Mathematical functions and modules

In mathematics, a function converts one number to another number; $y=f(x)$.

In programming, a function is more general than this, and converts an input into an output. For example, if we want to calculate a square root, we can use the sqrt() function.

sqrt(4)
In [ ]:
 

This has given us an error:

NameError: name 'sqrt' is not defined.

Python has a lot of built in commands (functions). Solving any particular problem will only require a small subset of these. To keep Python code efficient, only a minimal set of the available tools are available "out of the box". Other commands (such as mathematical functions) are collected in modules that we can load, to make these available in our notebook.

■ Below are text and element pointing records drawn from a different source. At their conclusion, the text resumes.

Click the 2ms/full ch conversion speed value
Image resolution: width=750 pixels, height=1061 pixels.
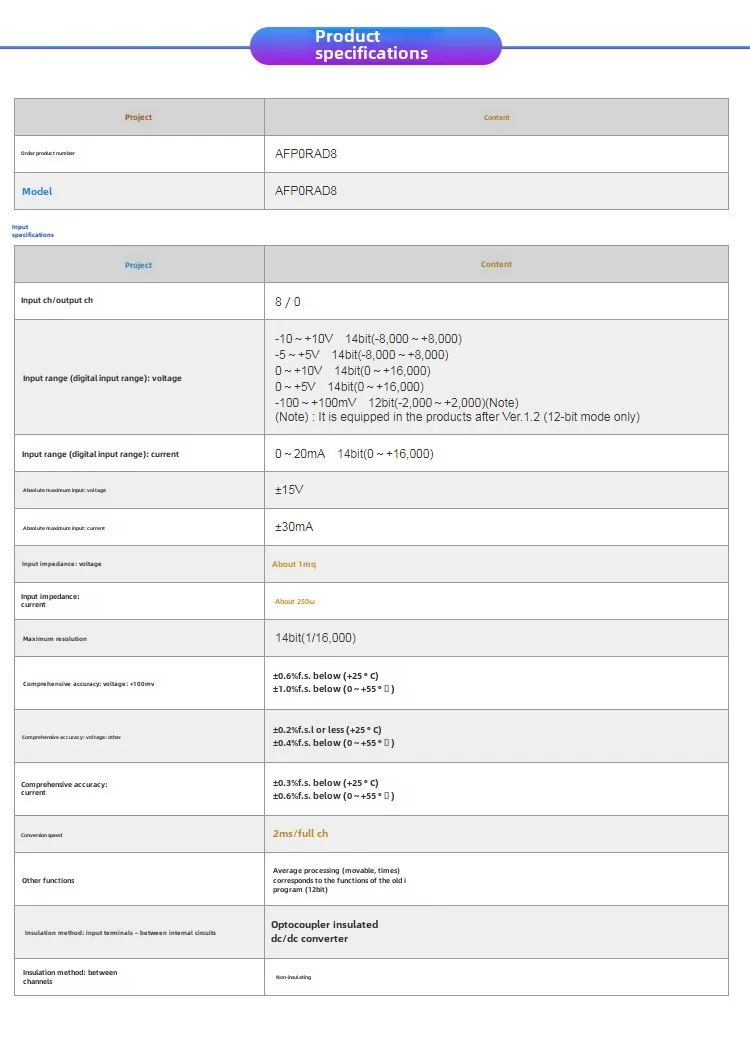[300, 834]
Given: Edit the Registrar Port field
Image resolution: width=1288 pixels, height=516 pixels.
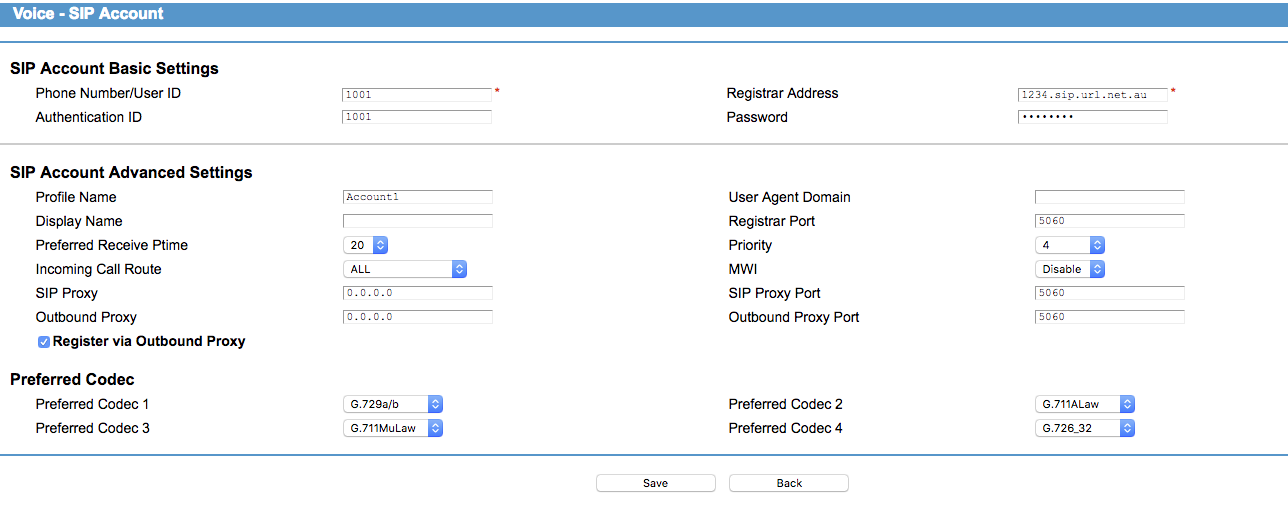Looking at the screenshot, I should 1109,221.
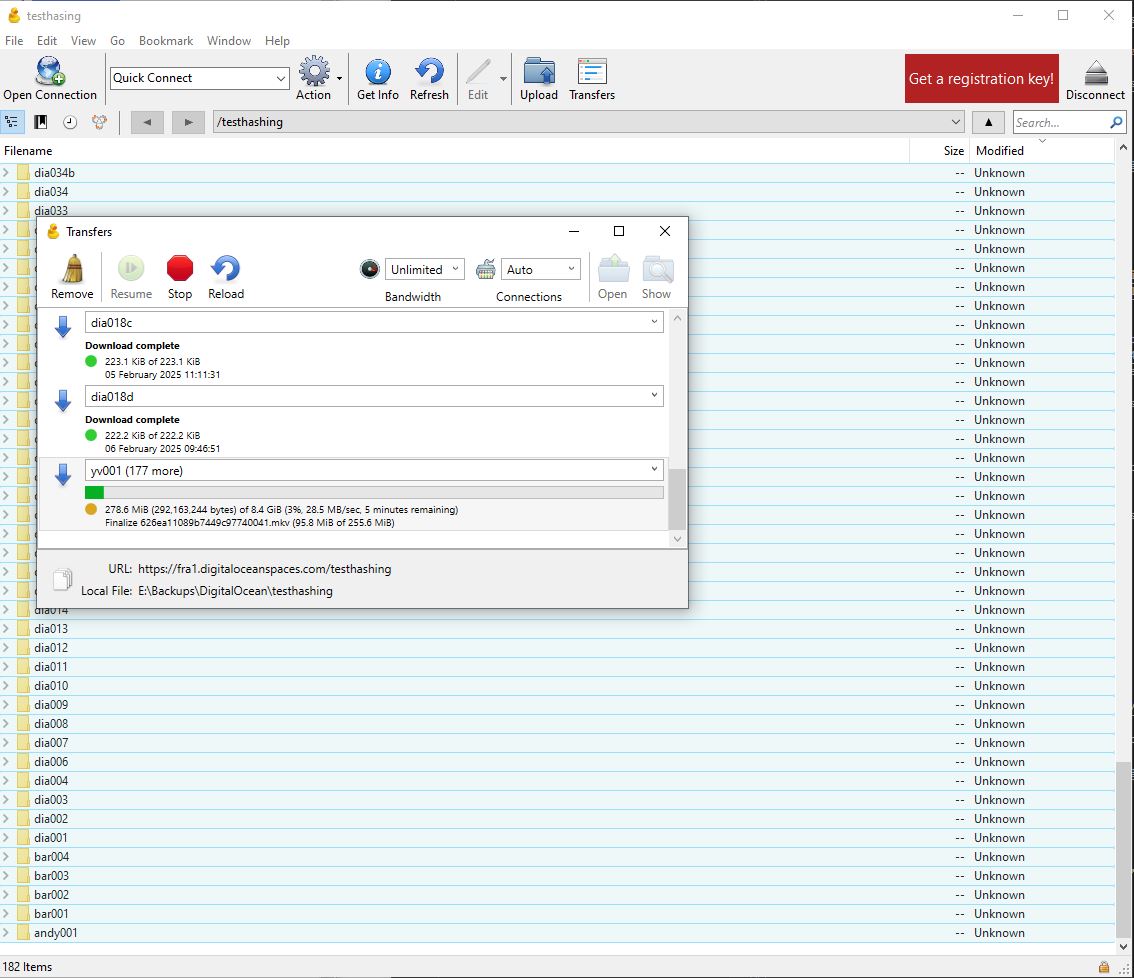Toggle the browser outline view
The height and width of the screenshot is (978, 1134).
click(x=12, y=122)
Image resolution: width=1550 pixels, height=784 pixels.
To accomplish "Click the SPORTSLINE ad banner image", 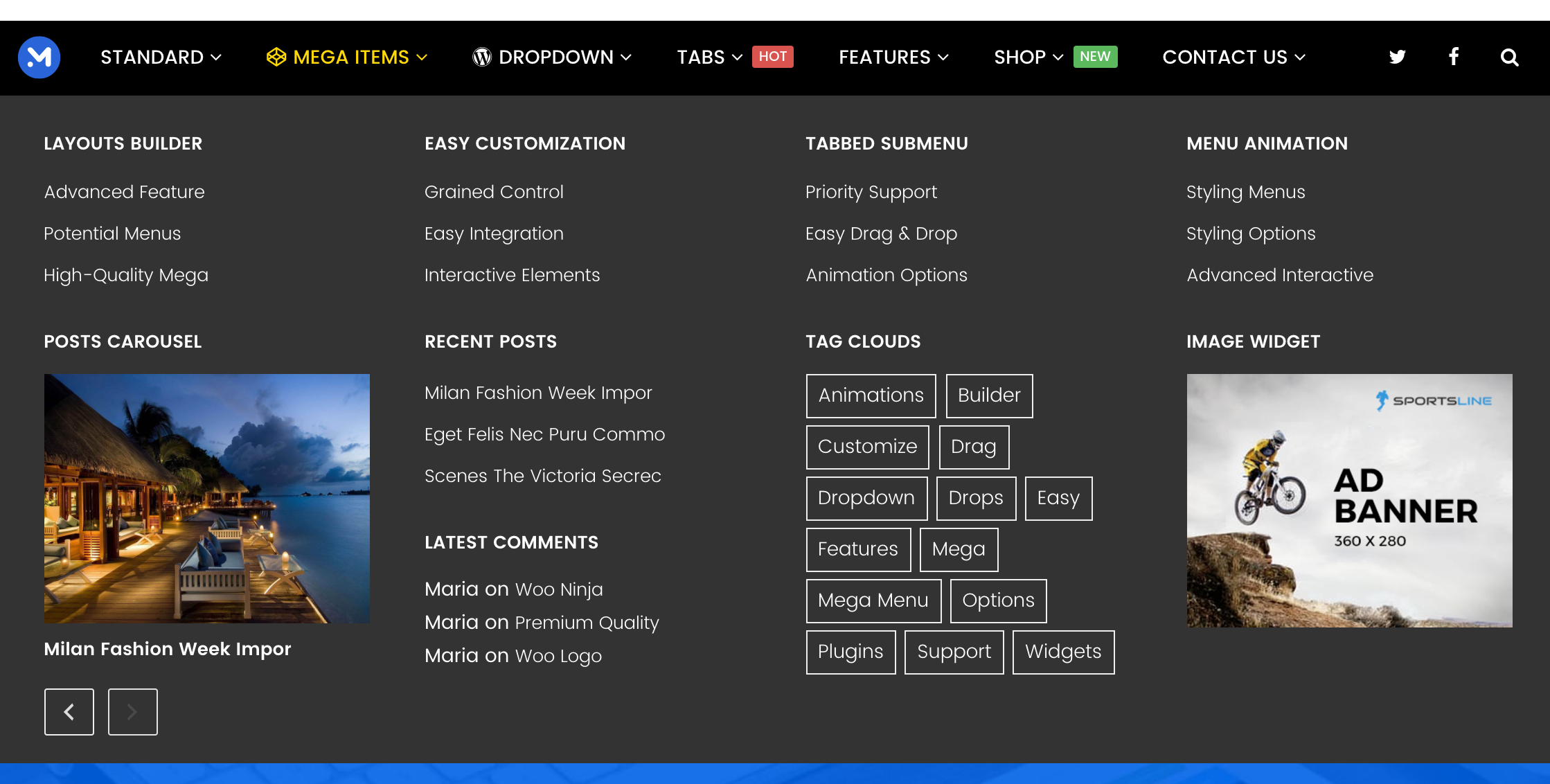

sqrt lives in the math module. We can load it like this:

from math import sqrt

sqrt(4)
Edit the last code cell to import the math function and re-run it.

Or we can import the entire math module:

import math

math.sqrt(4)
Edit the previous code cell again to calculate $\sqrt 4$ by importing the entire math module.

You can think of math.sqrt() as instructing the computer to “use the sqrt() function provided inside the math module”.

The math module contains a large set of common mathematical functions, and the constants $\pi$ and $\mathrm{e}$ (natural logarithm).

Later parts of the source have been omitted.